Saya pernah mendengar pernyataan serupa saat berkunjung ke Raja Ampat, Papua. Banyak warga sana yang menuduh pelaku pemboman adalah orang Buton. Entah benar atau tidak, yang pasti, orang Buton menjadi nadi penting bagi aktivitas menangkap ikan di sana. Orang Buton menyebar di banyak titik dan mengandalkan kecakapannya di lautan. Mereka meneguhkan jejak bangsa ini sebagai bangsa bahari.

Mama Jana lahir dan besar di Ambon, lalu kembali ke Buton bersama keluarganya.
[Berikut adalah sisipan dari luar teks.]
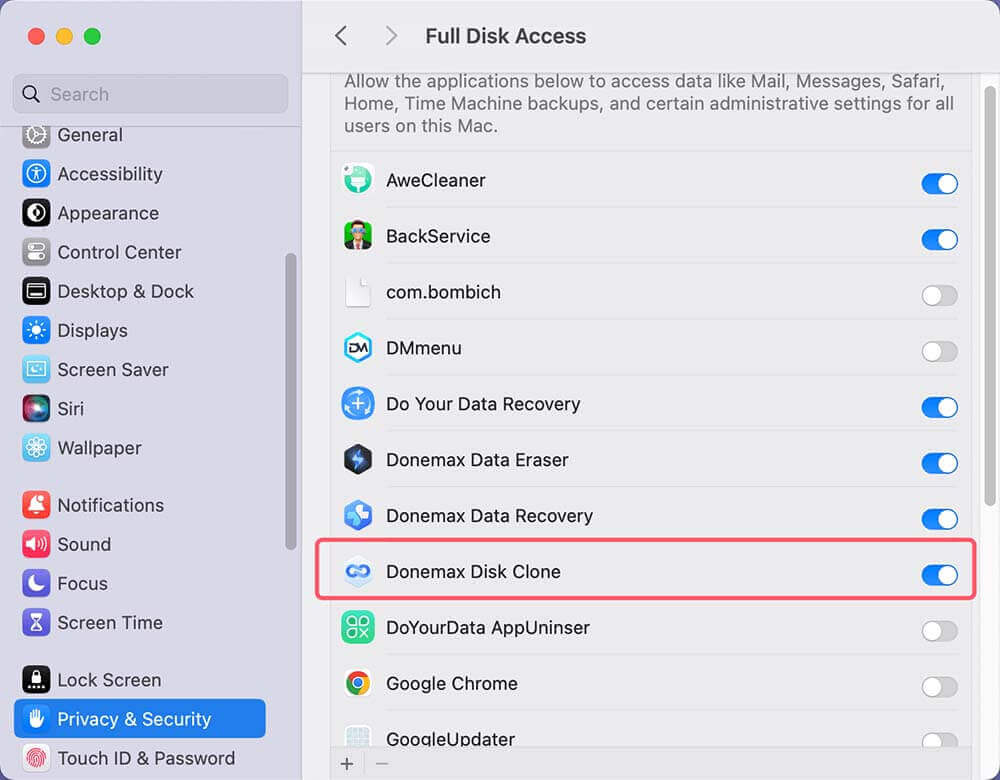1000x780 pixels.
Task: Toggle BackService's access switch off
Action: click(938, 239)
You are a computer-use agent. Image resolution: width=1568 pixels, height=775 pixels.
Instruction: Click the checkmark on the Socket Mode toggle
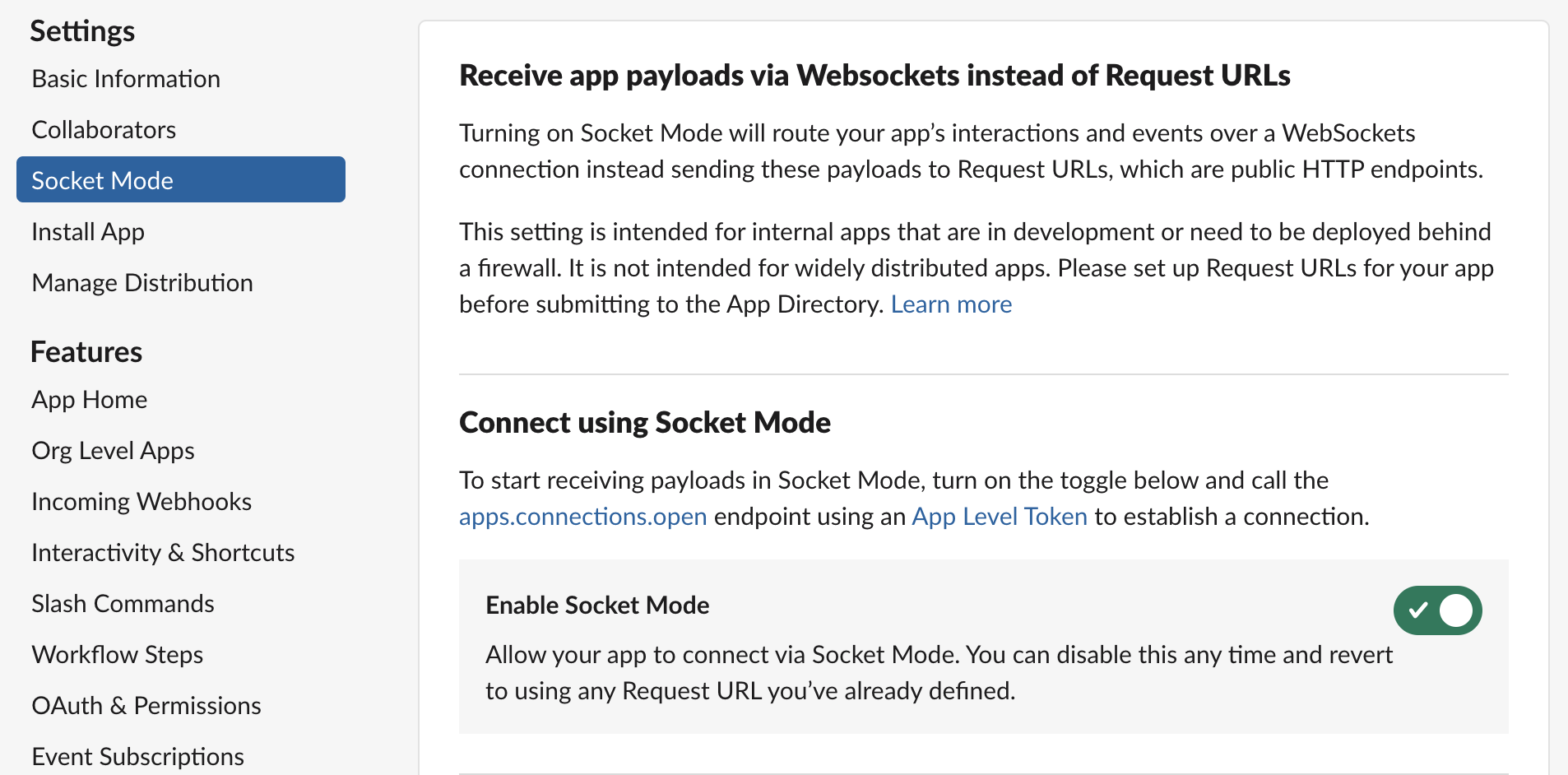1418,610
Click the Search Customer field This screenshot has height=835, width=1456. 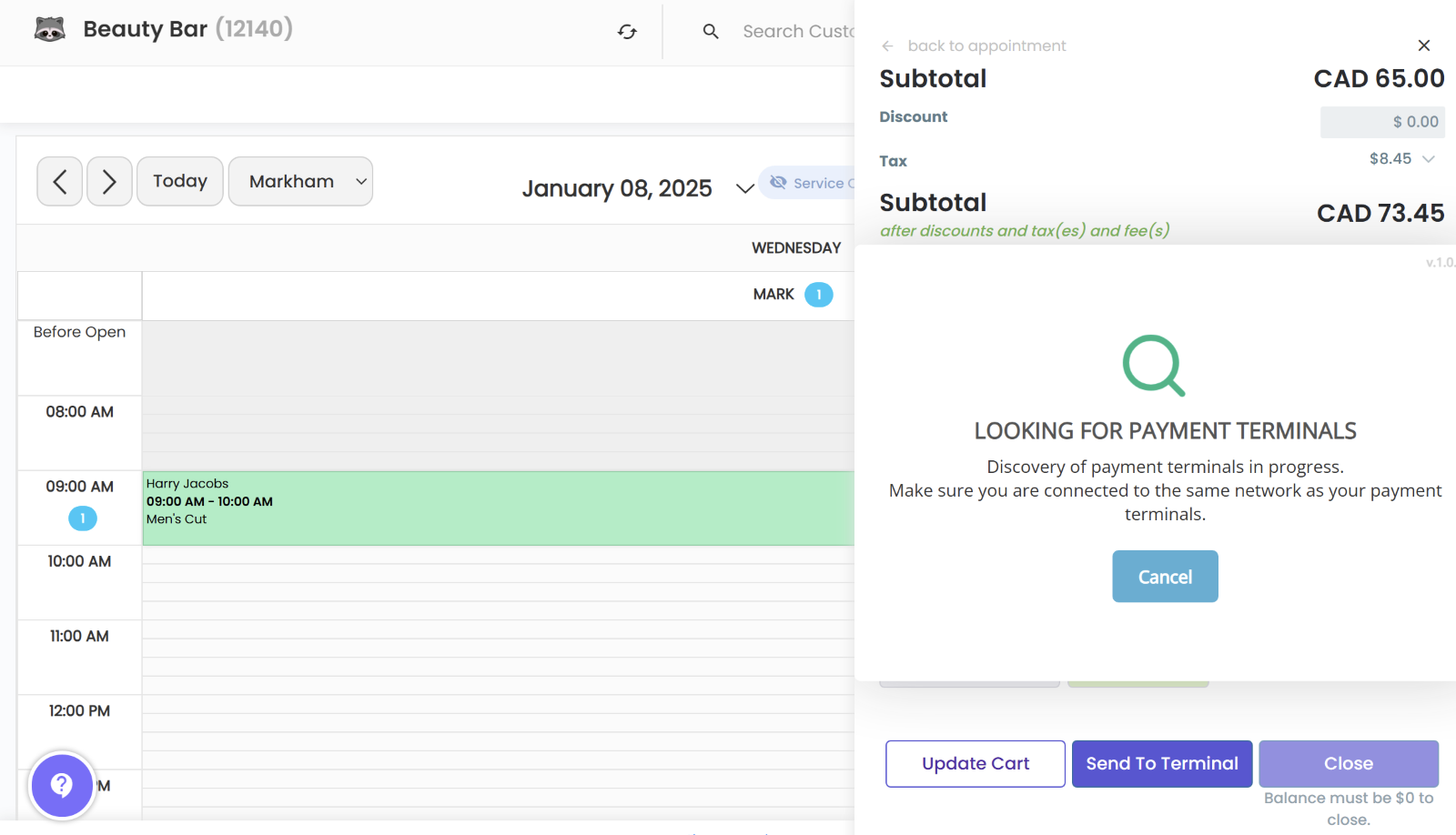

Ia lalu membuka warung yang menyajikan parende, olahan ikan khas Buton, yang dengan segera laris manis dan disukai warga Kota Baubau. Resepnya sederhana. Ia melakukan inovasi resep parende yang khas Buton dengan beberapa bumbu rempah-rempah lainnya. Parendenya punya rasa yang khas. Ia seorang maestro kuliner yang bisa membuat siapapun rindu dengan racikannya.

pemandangan di belakang warung Mama Jana

Perjumpaan dengan Susi adalah perjumpaan penting baginya. Di mata Mama Jana, Susi adalah figur yang sangat merakyat. Ia memajang fotonya bersama Susi, dan kepada setiap pengunjung, ia akan bercerita dengan penuh antusiasme. Berkat foto itu, warung kian ramai sebab masyarakat berpikir jika menteri sekelas Susi saja singgah, berarti warung itu punya sesuatu yang spesial.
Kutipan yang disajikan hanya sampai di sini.